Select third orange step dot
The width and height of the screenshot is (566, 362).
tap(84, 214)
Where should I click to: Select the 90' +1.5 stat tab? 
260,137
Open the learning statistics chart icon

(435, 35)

###

■ Required action ■
The material is to be output in full, exactly as it stands.

■ Task output ■
Select third orange step dot
The width and height of the screenshot is (566, 362).
tap(84, 214)
Where should I click to: Select the 90' +1.5 stat tab? 
260,137
Open the learning statistics chart icon

(435, 35)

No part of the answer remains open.